Compulsory membership of the Institute for Learning (page 1) amounts, in effect, to a licence to practise as a teacher in post-16 education, inviting comparison with the Law Society or the British Medical Association. The question is whether the IFL - which will enjoy the security of income which comes from compulsory membership - can offer value for money.
If some solicitors complain about their fees to the Law Society, what is a lecturer going to make of parting with a portion of their much more modest income in order to be part of an organisation which has been created to service the policy objectives of government?
While conscription could be seen as a gloomy prospect for the lecturer, there is cause for optimism.
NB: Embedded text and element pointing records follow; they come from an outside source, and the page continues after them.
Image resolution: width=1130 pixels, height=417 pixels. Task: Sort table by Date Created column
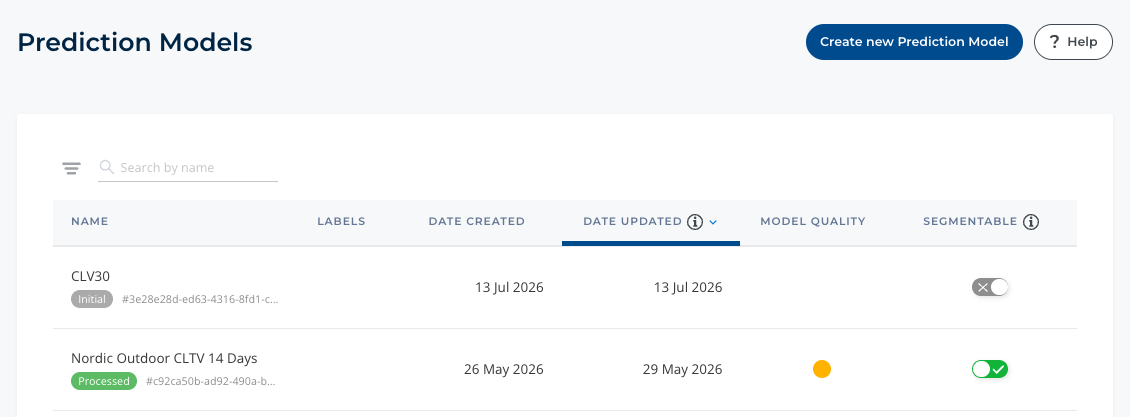pyautogui.click(x=476, y=222)
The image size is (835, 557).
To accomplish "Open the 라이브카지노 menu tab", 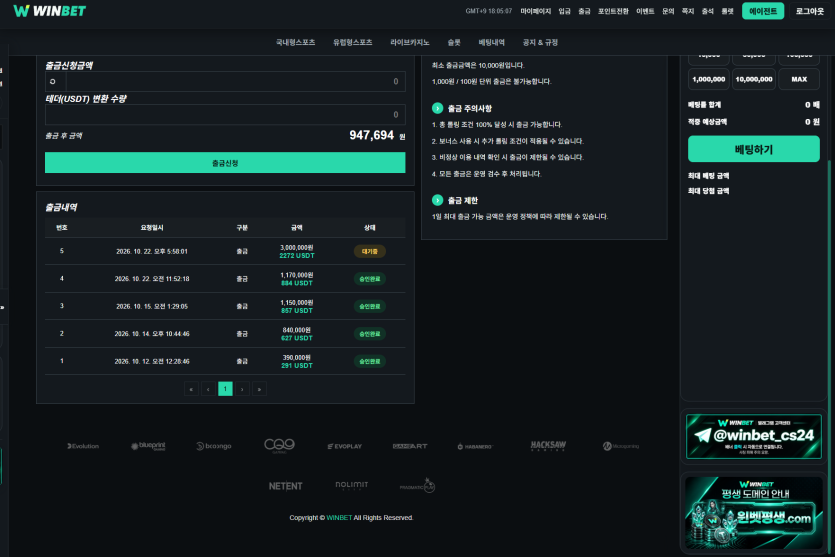I will pos(410,43).
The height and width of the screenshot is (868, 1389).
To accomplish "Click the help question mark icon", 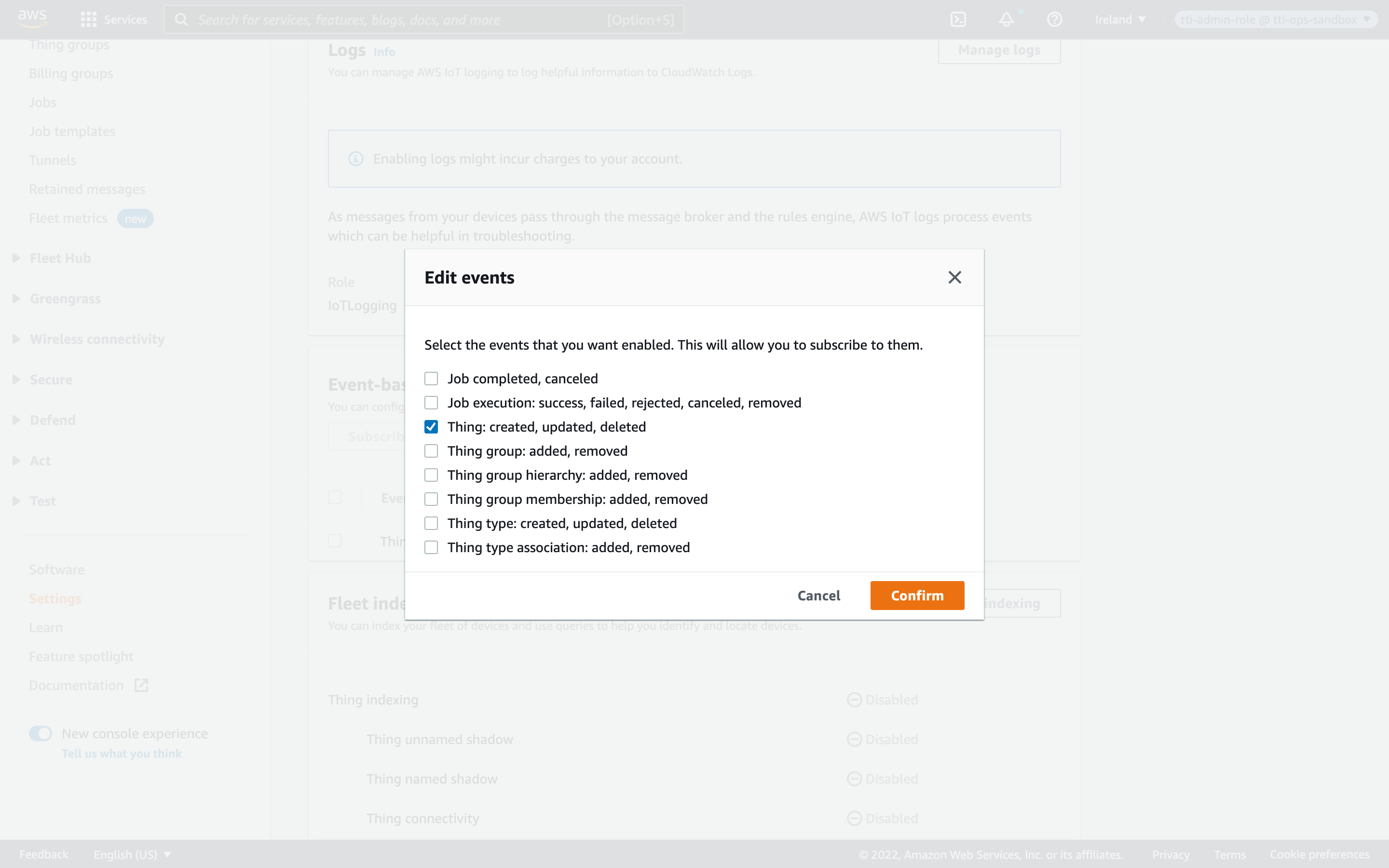I will (x=1055, y=19).
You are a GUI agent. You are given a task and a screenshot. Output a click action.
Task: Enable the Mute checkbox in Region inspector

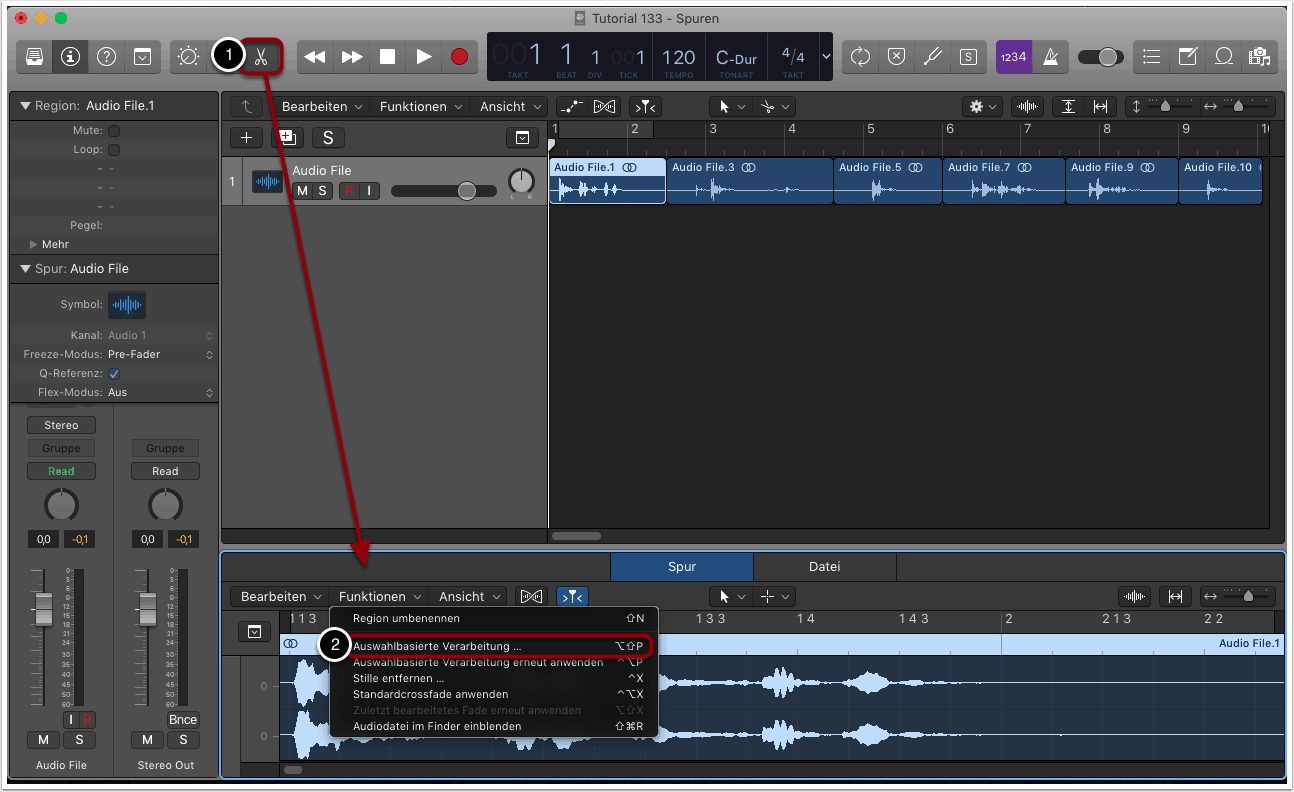coord(114,131)
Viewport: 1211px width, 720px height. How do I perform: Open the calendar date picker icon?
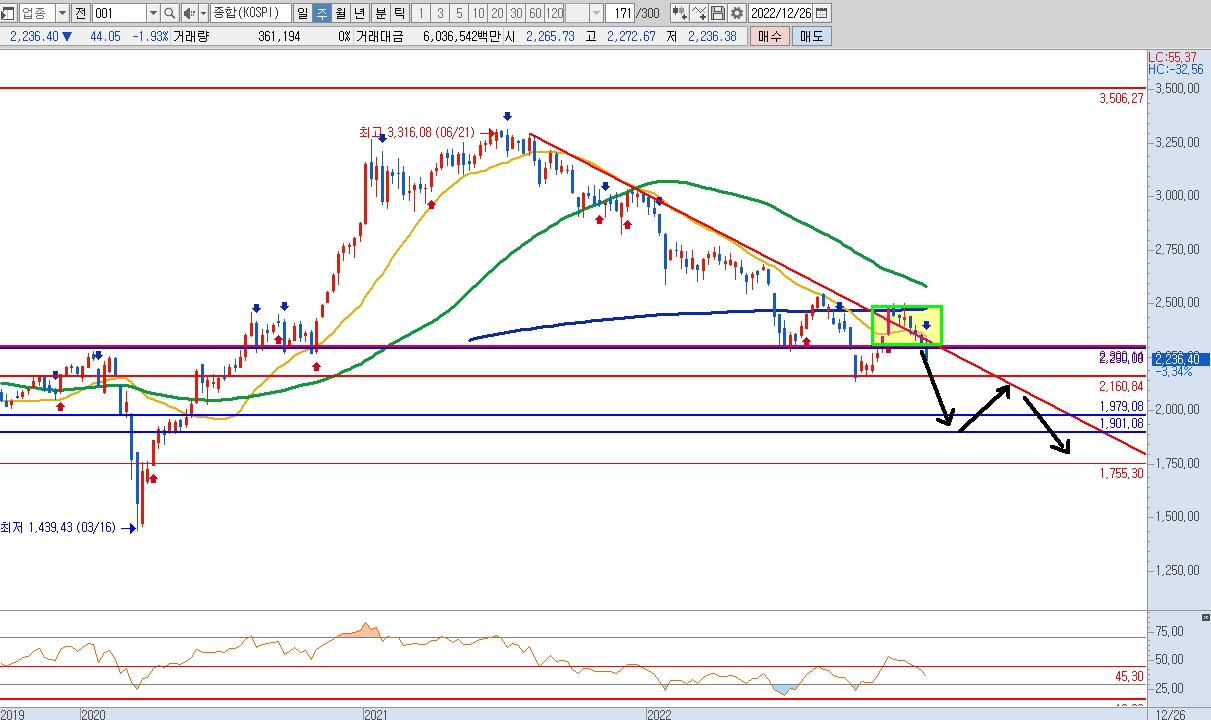click(821, 13)
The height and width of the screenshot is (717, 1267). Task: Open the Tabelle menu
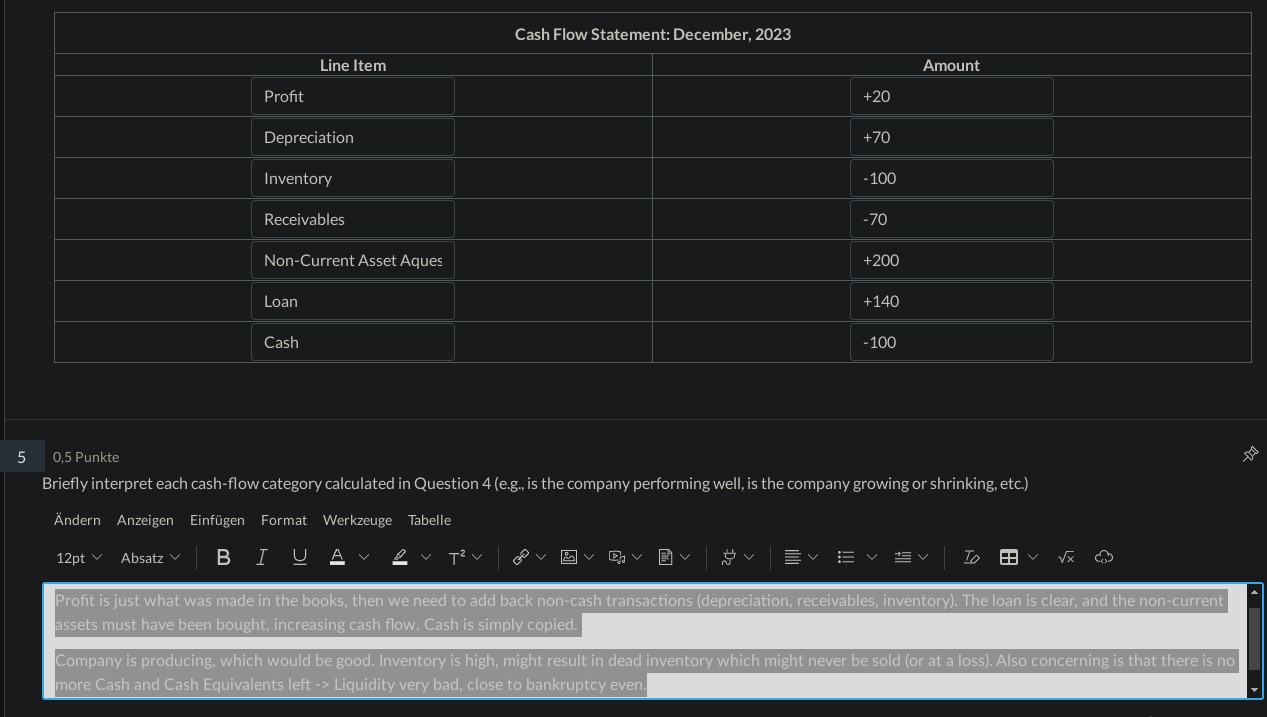pyautogui.click(x=429, y=520)

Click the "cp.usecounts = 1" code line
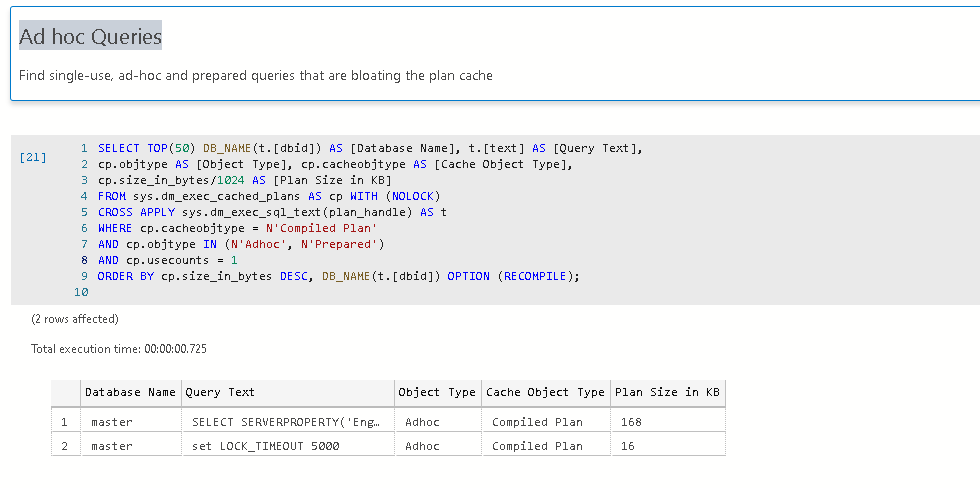(x=168, y=260)
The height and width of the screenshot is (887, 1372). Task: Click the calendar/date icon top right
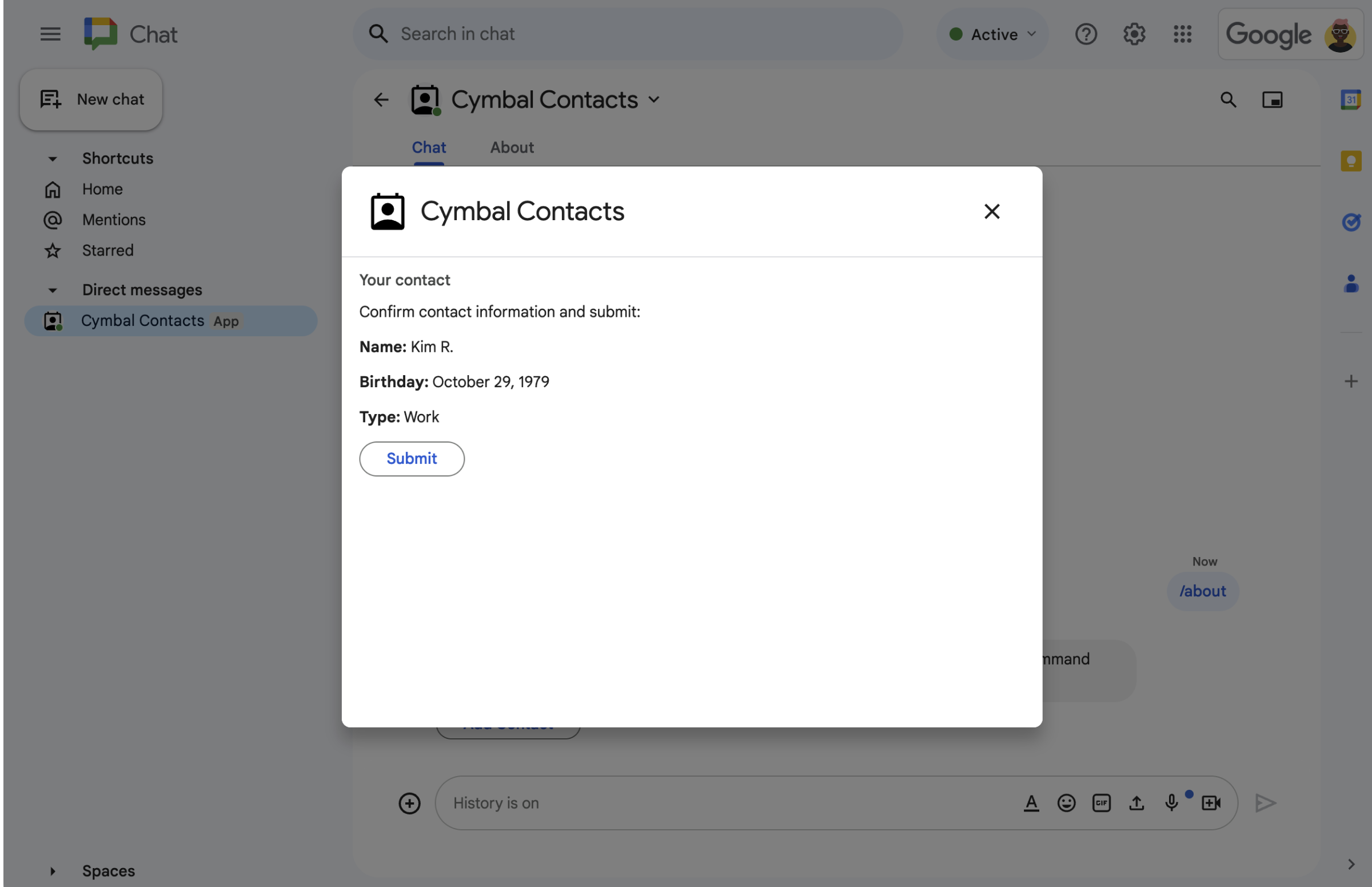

In order to keep its credibility in a heavily unionised profession, the IFL will be under far more pressure than other compulsory professional bodies to show its value to members.
First, it will have to establish itself as a brand which lecturers are going to be proud to be associated with. This will require speaking with a clear voice about what government should do to support the profession, not just what lecturers should do for their students.
It will also require introducing a range of high-quality services for its members which justify their financial contribution.
We suspect the issue of greatest sensitivity will be the IFL's disciplinary role - which will include the ability, effectively, to bar lecturers from the profession.
With the unions on the council of the IFL, it will be interesting to see how they represent members who claim to have been unjustly treated under its disciplinary procedures. Just how effectively will the unions be able to protect their members from the excesses of an organisation which they themselves are involved in running and which they helped to set up?